Stellar Bancorp director Tombar Tymothi O. reported a disposition of 4,890 shares of common stock back to the company in connection with its merger with Prosperity Bancshares. The Form 4 shows these shares were canceled at an effective price of $0.00 per share, leaving the director with no Stellar Bancorp shares after the transaction.
According to the merger terms, each share of Stellar Bancorp common stock outstanding immediately before the effective time was converted into the right to receive 0.3803 shares of Prosperity common stock plus $11.36 in cash per share, together referred to as the per share merger consideration.

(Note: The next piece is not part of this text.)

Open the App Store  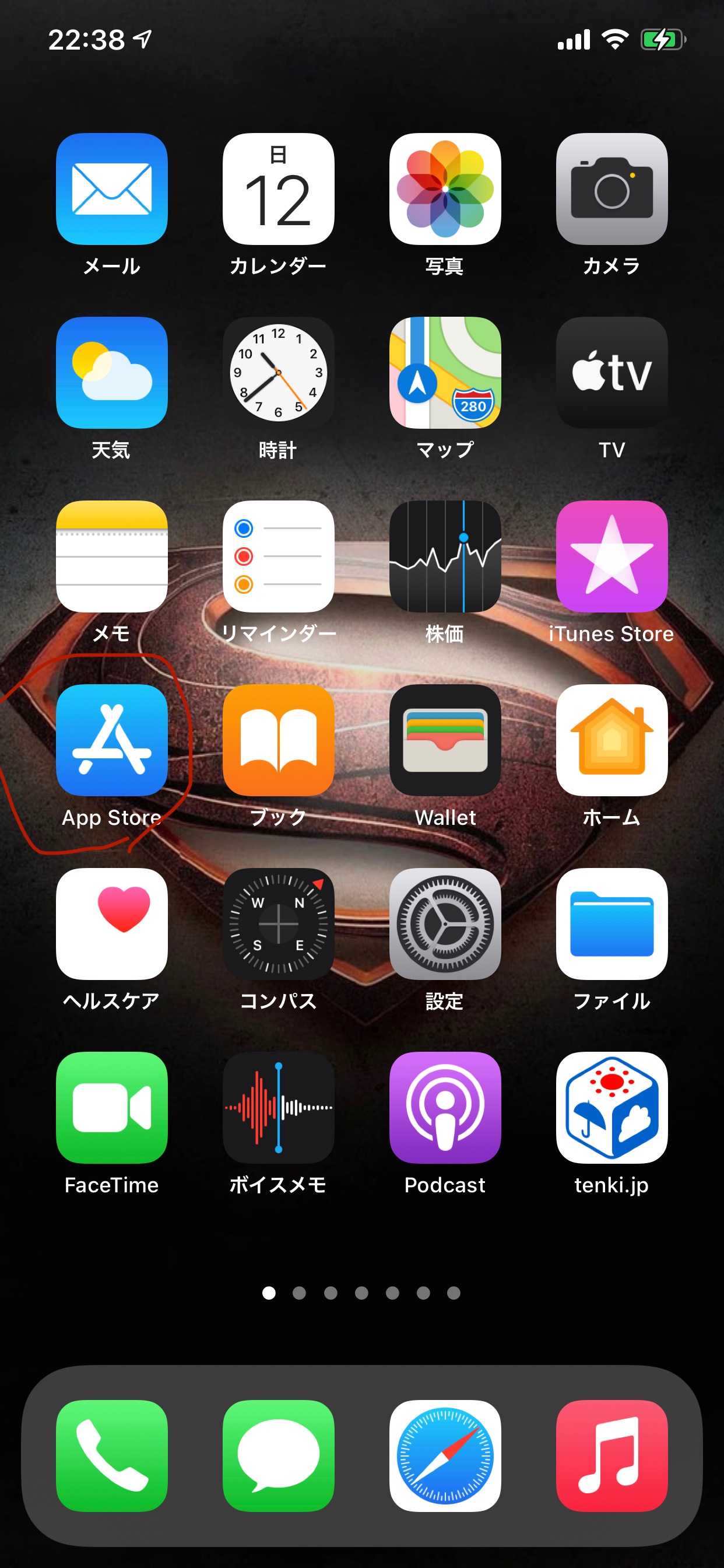click(111, 740)
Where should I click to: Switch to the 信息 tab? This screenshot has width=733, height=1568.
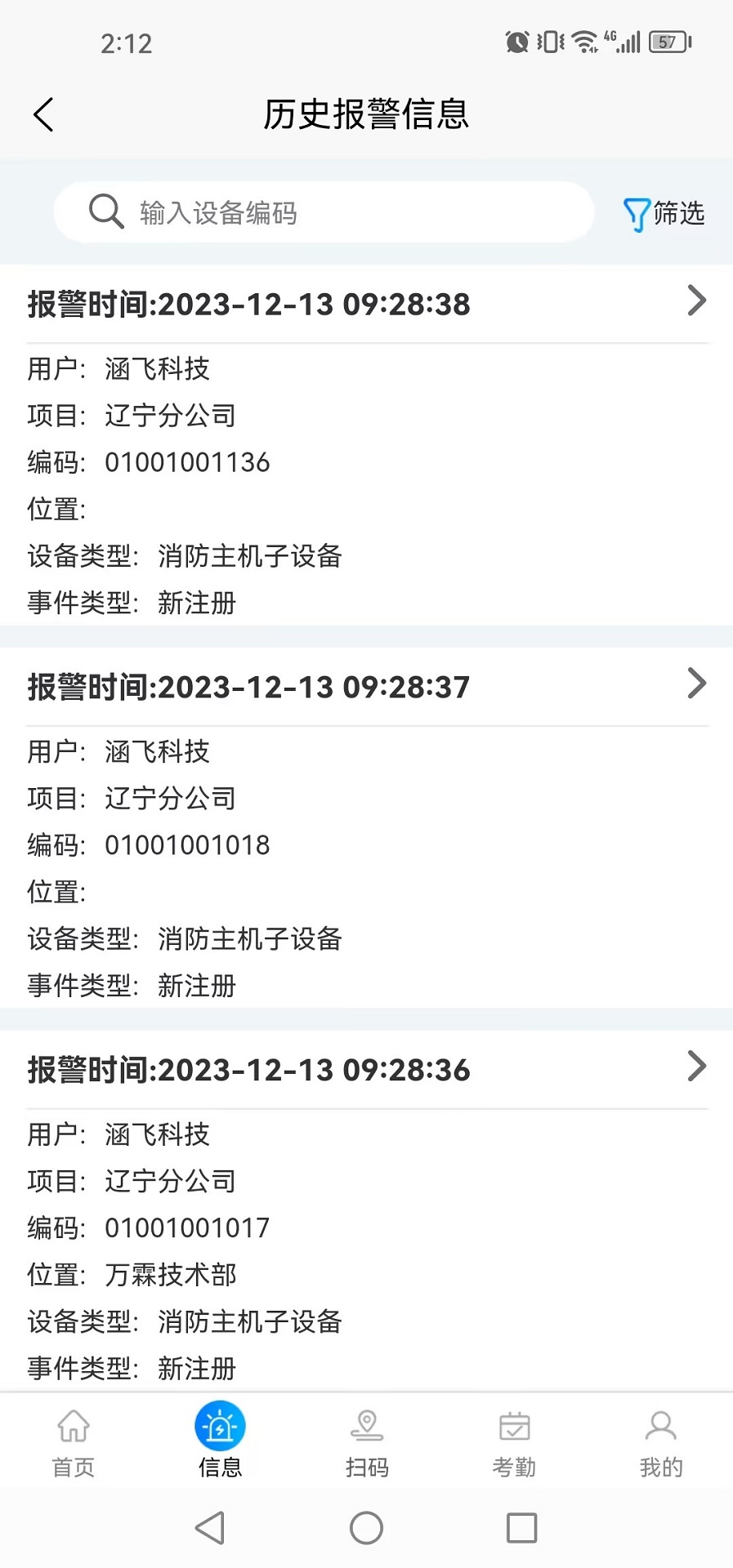coord(220,1441)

Stellar Bancorp, Inc. Senior Executive VP and Chief Risk Officer Akin Okan I. reported a disposition to the issuer of 85,951 shares of Stellar common stock. This occurred at no stated share price in connection with the merger of Stellar Bancorp into Prosperity Bancshares, Inc.
At the effective time of the merger, each Stellar share was cancelled and converted into the right to receive 0.3803 shares of Prosperity common stock plus $11.36 in cash per share. Restricted stock and performance unit awards also vested and converted into the defined per share merger consideration or a related cash payment, and his reported direct holdings in Stellar common stock fell to zero.
Stellar Bancorp, Inc. President Ramon A. Vitulli III reported a disposition to the issuer of 119,680 shares of common stock at a stated price of $0.00 per share, leaving no shares held directly after the transaction. This reflects the closing of a merger in which each share of Stellar common stock was cancelled and converted into the right to receive 0.3803 shares of Prosperity Bancshares common stock plus $11.36 in cash per share. The filing notes that this included previously held common stock, restricted stock, and performance unit awards, which vested at the effective time and were converted into the specified merger consideration.
Stellar Bancorp, Inc. director Cynthia A. Dopjera reported returning all her common stock to the company in connection with its merger into Prosperity Bancshares, Inc. At the effective time of the merger, each Stellar share was cancelled and converted into the right to receive 0.3803 shares of Prosperity common stock plus $11.36 in cash per share.
The filing shows dispositions of 538 shares held through the Cynthia A. Dopjera Living Trust and 10,895 shares held directly, leaving zero Stellar shares reported after the transaction. These changes reflect the completion of the merger and the automatic conversion of Stellar equity into the agreed stock-and-cash merger consideration.